=== Required work ===
Copy verbatim the block of lines in the entries below whose first line contains "Copy the creator" and whose last line contains "the timeframe interval". Leave out all other lines.

=== Extracted entries ===
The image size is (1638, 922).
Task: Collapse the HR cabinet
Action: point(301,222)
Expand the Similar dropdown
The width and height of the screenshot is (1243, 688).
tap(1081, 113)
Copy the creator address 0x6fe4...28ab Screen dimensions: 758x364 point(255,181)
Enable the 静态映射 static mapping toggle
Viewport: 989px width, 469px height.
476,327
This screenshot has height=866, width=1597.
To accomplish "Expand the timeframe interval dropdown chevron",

...

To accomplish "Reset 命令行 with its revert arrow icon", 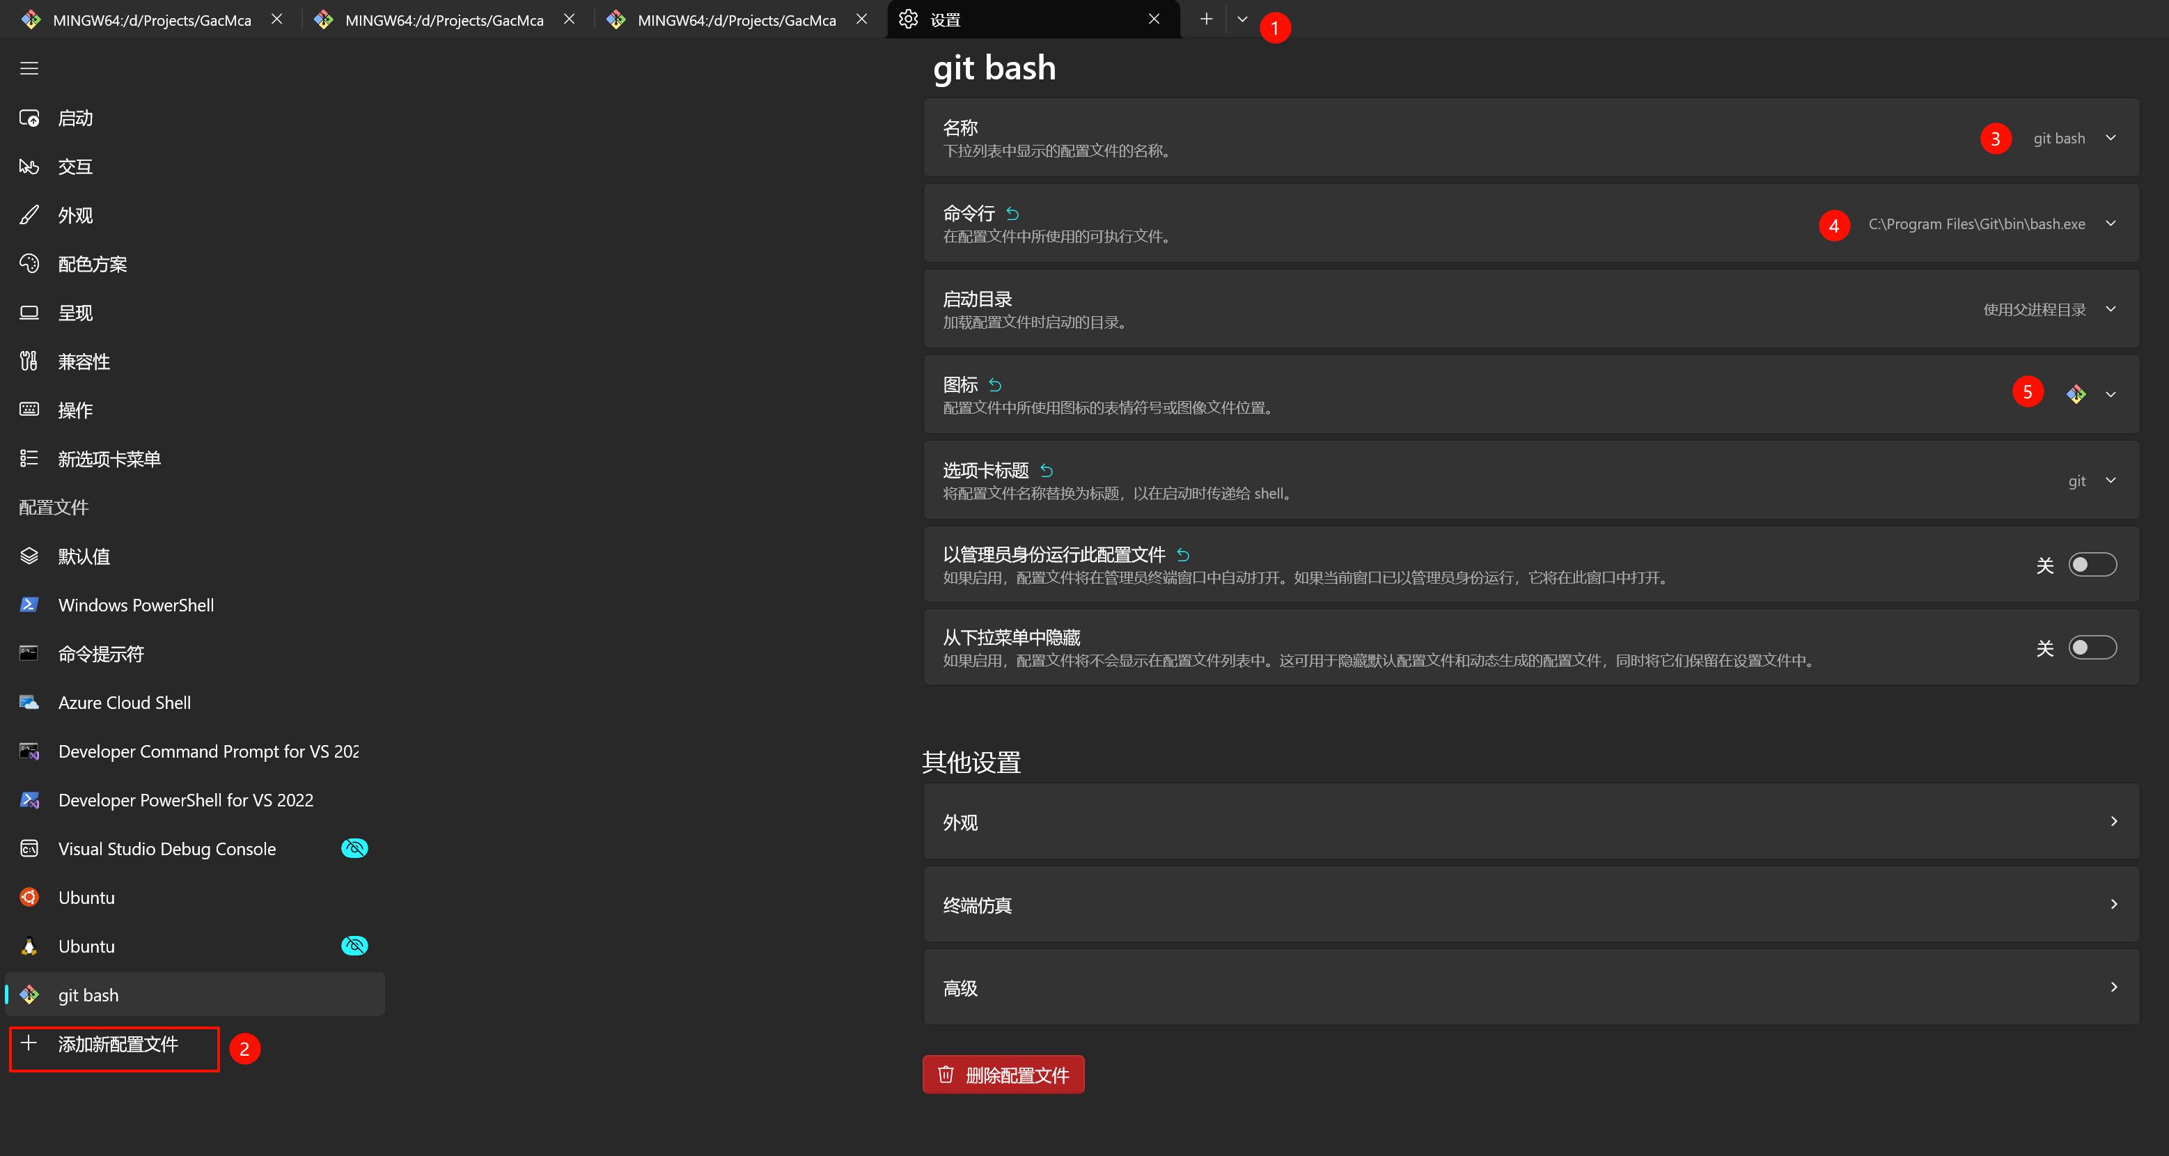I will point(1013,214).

=== Response ===
Copy the creator address 0x6fe4...28ab Screen dimensions: 758x364 point(255,181)
Enable the 静态映射 static mapping toggle
Viewport: 989px width, 469px height.
476,327
This screenshot has height=866, width=1597.
To accomplish "Expand the timeframe interval dropdown chevron",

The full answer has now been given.